- Texto fornecido:

━━━━━━━━━━

Por incrível que pareça, "BR" foi mal recebido por vários críticos americanos, e ainda hoje há quem torça o nariz pra ele. Aqui no Brasil, é difícil encontrar quem não o considere uma obra-prima. Pra mim, não dá pra fazer uma lista dos melhores filmes de ficção científica sem incluir "BR". Claro que podemos discutir se este clássico recente é ficção mesmo ou se chega mais perto das histórias de detetive da década de 40. Digamos que seja um futurista noir, como nunca se fez outro.
A trama se passa numa Los Angeles chuvosa, feia, poluída, sem o menor resquício de natureza, num futuro não tão distante: 2019. Daqui a quantos anos mesmo? Nesses tempos, teremos carros voadores e colônias terrestres em outros planetas. Construiremos andróides pra trabalhar nas colônias feito escravos, e nossa vasta tecnologia criará diversos tipos de replicantes. Mas daremos uma efêmera existência de quatro anos a esses andróides e embutiremos neles falsas memórias de uma infância que nunca tiveram. Tudo isso pra impedir que comecem a fazer aquelas perguntinhas básicas: de onde vim? Para onde vou? Por quanto tempo? Qual minha finalidade nesse mundo? Alguns andróides se rebelam e voltam pra Terra. Querem conhecer seu criador e ter a resposta pra essas questões. Cabe a um ex-policial desiludido, interpretado pelo Harrison Ford, localizar e eliminar esses replicantes implicantes.
O filme é baseado num livro do Philip K. Dick, "Do Androids Dream of Electric Sheep?", algo como "Andróides Sonham com Carneirinhos Elétricos?". O romance mostra uma civilização desoladora, em que só milionários terão animais de verdade, tão raros que são caríssimos. O resto da população terá de se contentar com bichos sintéticos. Na mesma linha pessimista, vem também de Dick a fonte pros ótimos "Minority Report – A Nova Lei" e "O Vingador do Futuro". O homem tá com tudo. Pena que tenha morrido poucos meses antes do lançamento de "BR" e não pôde usufruir da sua fama cada vez mais crescente. Não me lembro se nos livros dele transparece essa fixação por olhos que existe nos filmes. É impressionante como tem olho focalizado em "BR". Tem olho congelado, olho de coruja, olho que salta das órbitas...

━━━━━━━━━━

- Extratos dos dados:

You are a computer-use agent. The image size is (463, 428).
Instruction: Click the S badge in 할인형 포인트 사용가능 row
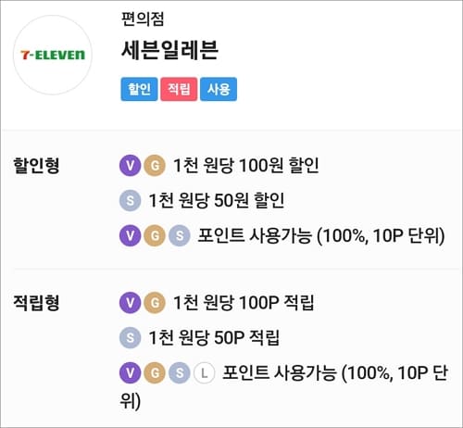click(180, 235)
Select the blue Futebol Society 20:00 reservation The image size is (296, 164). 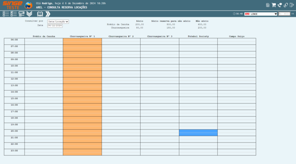(198, 133)
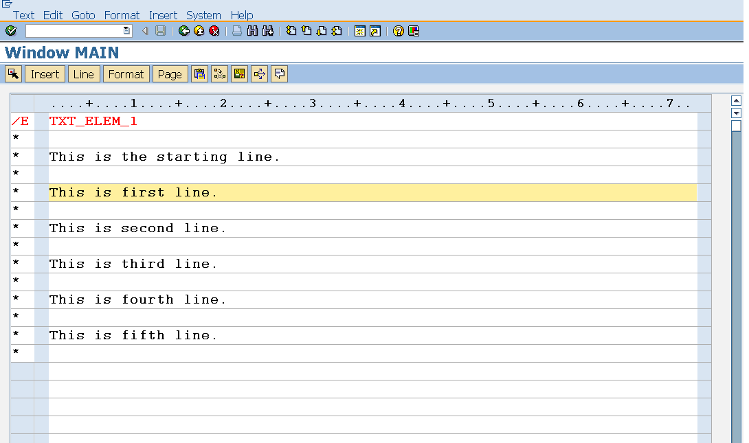The image size is (749, 443).
Task: Jump to last page with the page-down icon
Action: [322, 30]
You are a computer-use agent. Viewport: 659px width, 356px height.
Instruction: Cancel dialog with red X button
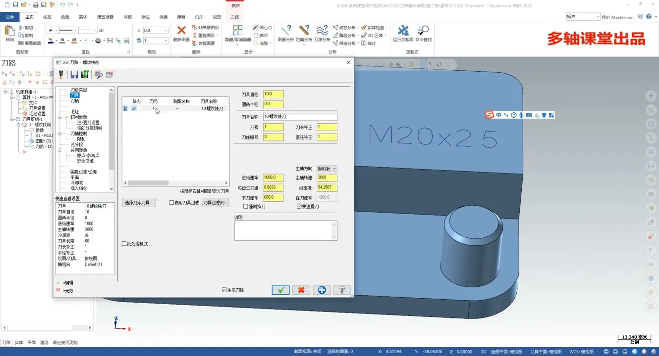pyautogui.click(x=301, y=290)
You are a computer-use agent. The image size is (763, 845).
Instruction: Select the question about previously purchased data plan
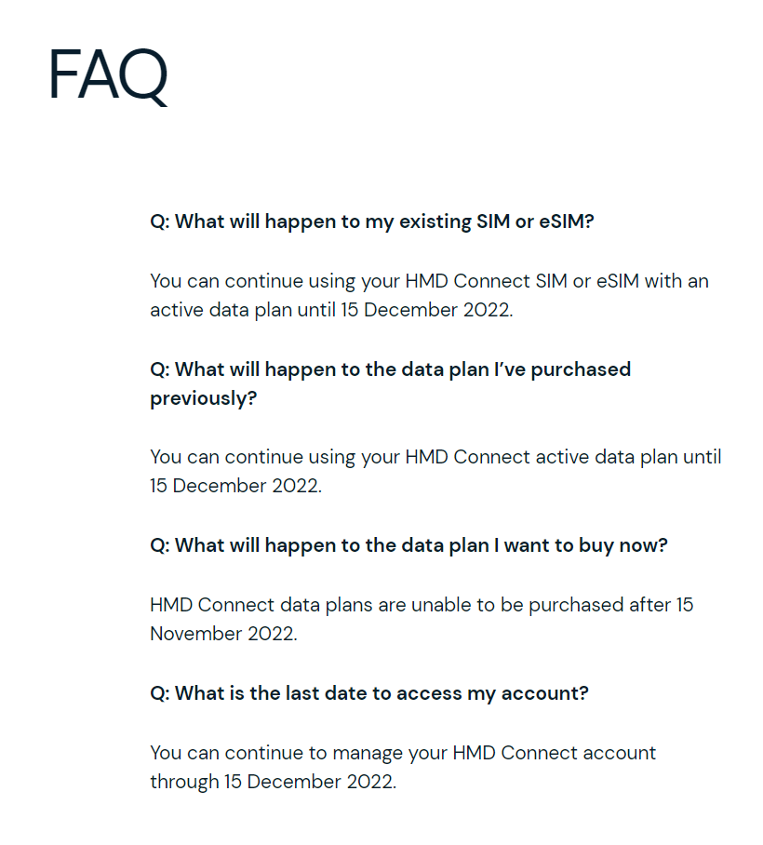(391, 383)
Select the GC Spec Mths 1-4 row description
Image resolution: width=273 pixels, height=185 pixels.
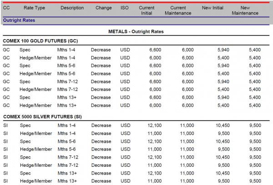[x=66, y=50]
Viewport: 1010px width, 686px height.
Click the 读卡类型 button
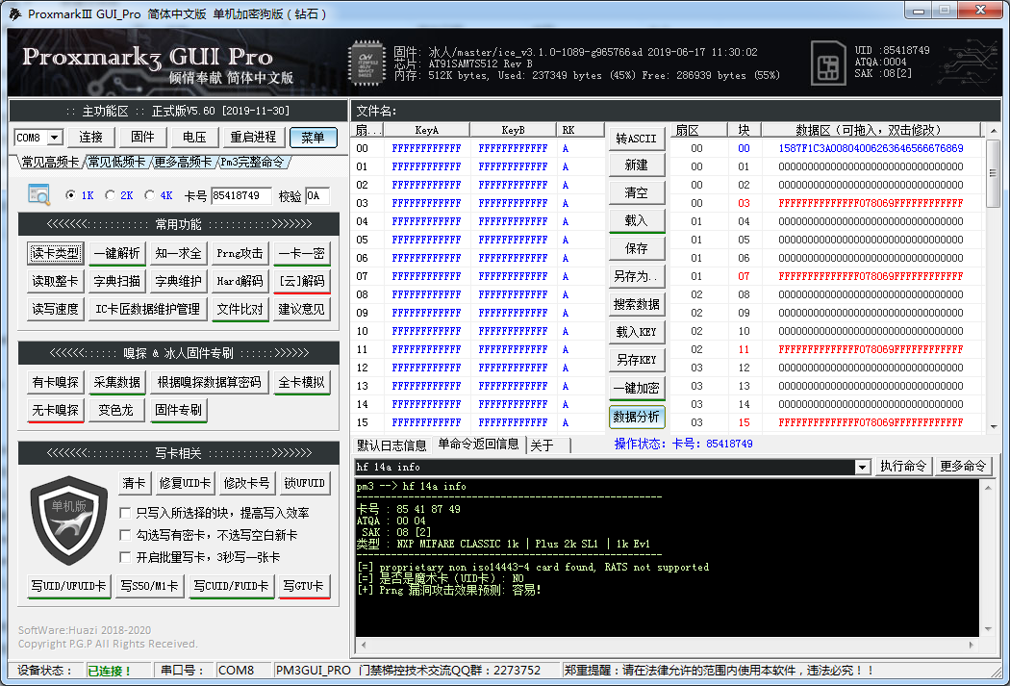54,253
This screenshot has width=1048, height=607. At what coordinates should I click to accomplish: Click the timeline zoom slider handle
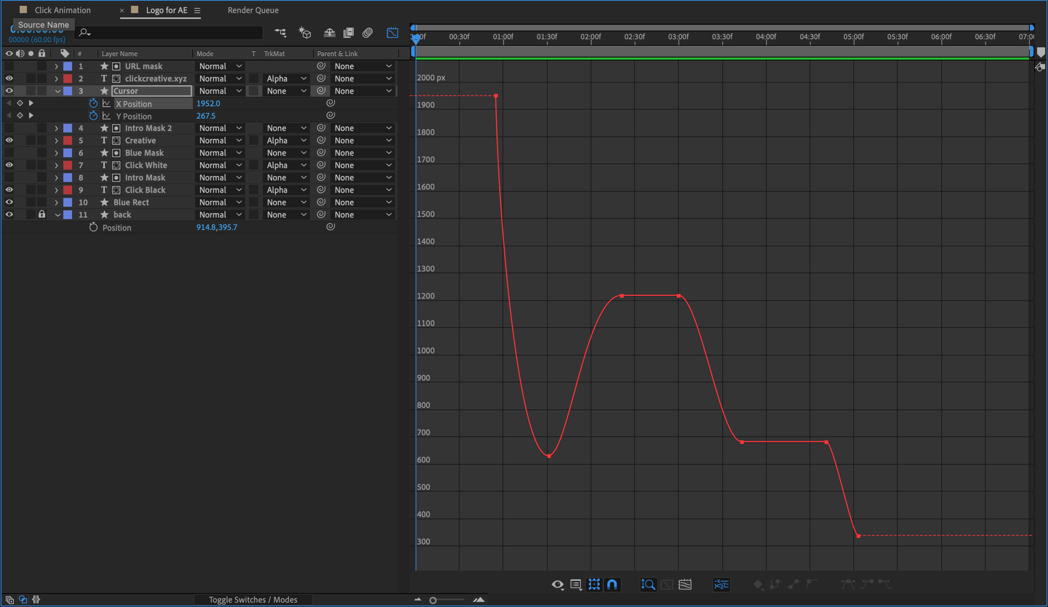point(433,600)
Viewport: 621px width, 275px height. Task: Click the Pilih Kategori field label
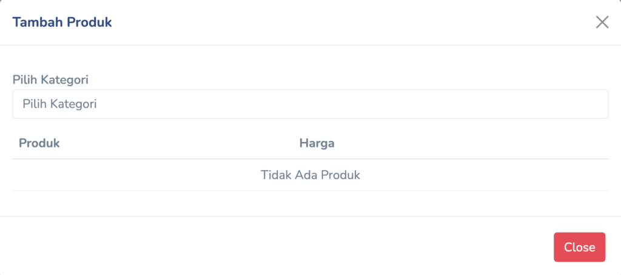pos(51,80)
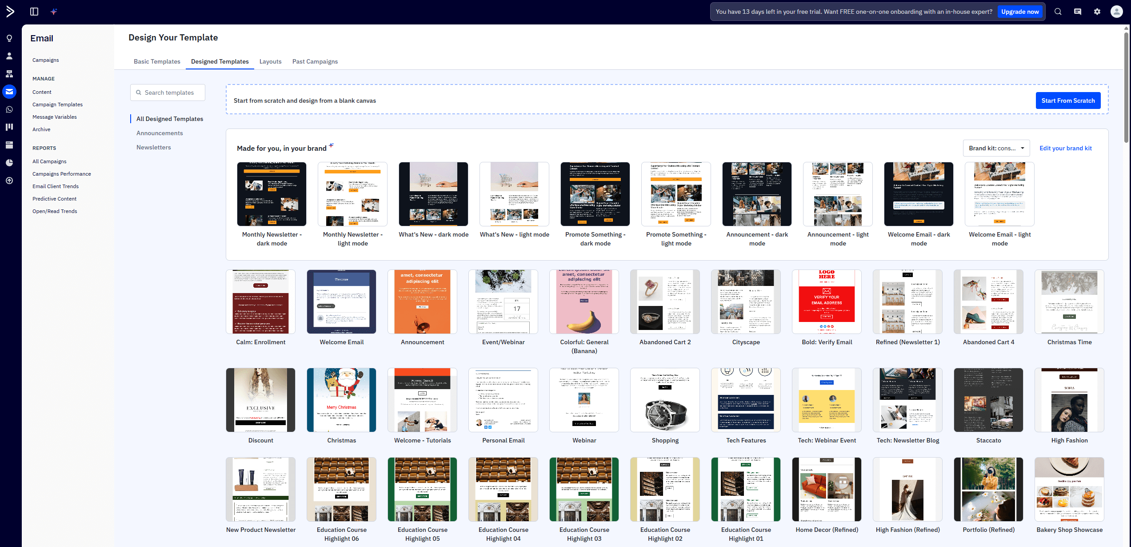Switch to the Past Campaigns tab
The height and width of the screenshot is (547, 1131).
315,61
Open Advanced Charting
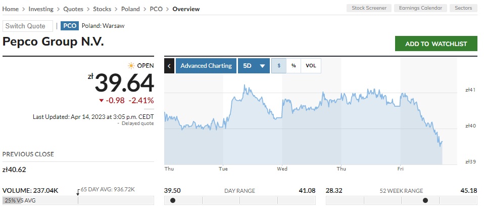The height and width of the screenshot is (209, 484). tap(206, 66)
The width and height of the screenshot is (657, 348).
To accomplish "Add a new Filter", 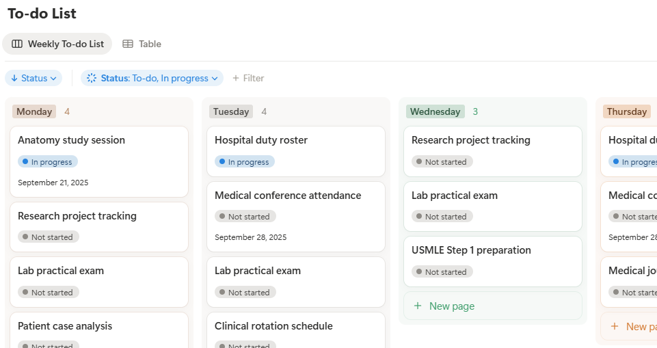I will coord(248,78).
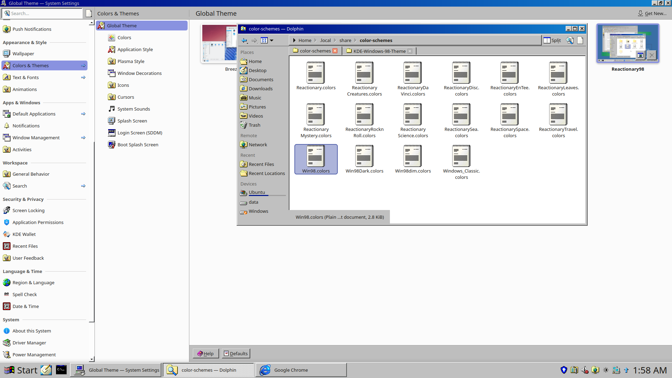
Task: Select the ReactionarySpace.colors file icon
Action: [x=510, y=114]
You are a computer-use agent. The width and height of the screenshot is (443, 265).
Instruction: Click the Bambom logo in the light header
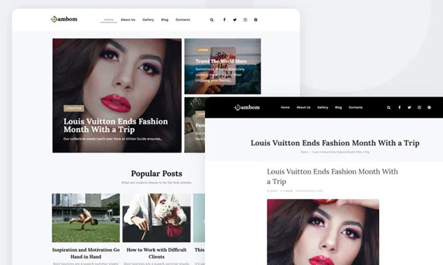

━━━━━━━━━━

- O que se pede:
Prossiga com a resenha sobre o filme "BR" a partir da última frase apresentada. Os dados acima têm origem distinta da resenha sobre o filme "BR".

- O resultado:
Quando o diretor Ridley Scott (que vinha de "Alien") acabou de montar "BR", o estúdio não gostou. Então os senhores de terno forçaram o Harrison Ford a gravar uma narração e mudaram o final – a derradeira seqüência vem de sobras de "O Iluminado" e, de fato, não tem nada a ver com o clima. Ridley lançou sua versão do diretor em 93 e ela é bem legal, cheia de nuances (talvez o detetive seja um andróide também), mas espero não ser linchada ao afirmar que prefiro o filme de 82. Pessoalmente, adoro a narração do Ford. Ela é tão displicente, tão abertamente descontente, que dá um ar ainda mais vagabundo a "BR", jogando-o definitivamente no noir. E o personagem do Ford é tudo menos heróico. Apanha de todos, é meio covarde, só funciona empunhando uma arma, e está constantemente assustado. Ou seja, é mais humano que os super-heróis a que estamos acostumados. Ford está perfeito. Ele era meu velho conhecido: eu já havia me apaixonado por ele em "Caçadores da Arca Perdida". Mas conhecer o holandês Rutger Hauer (o líder dos andróides) abalou meu coração fiel. Só eles já são dois motivos mais que filosóficos pra ver ou rever o bárbaro "BR".
Um comentário:
Boas falas, boas falas Doutora... seu blog é ótimo, parabéns. Vejo Blade Runner periodicamente, minha esposa fica louca por causa disso. Daí pergunto pra ela "Se quiser a gente vê um filme mais recente, tipo velozes e furiosos - operação Rio"... isso sempre encerra o assunto, hehehe...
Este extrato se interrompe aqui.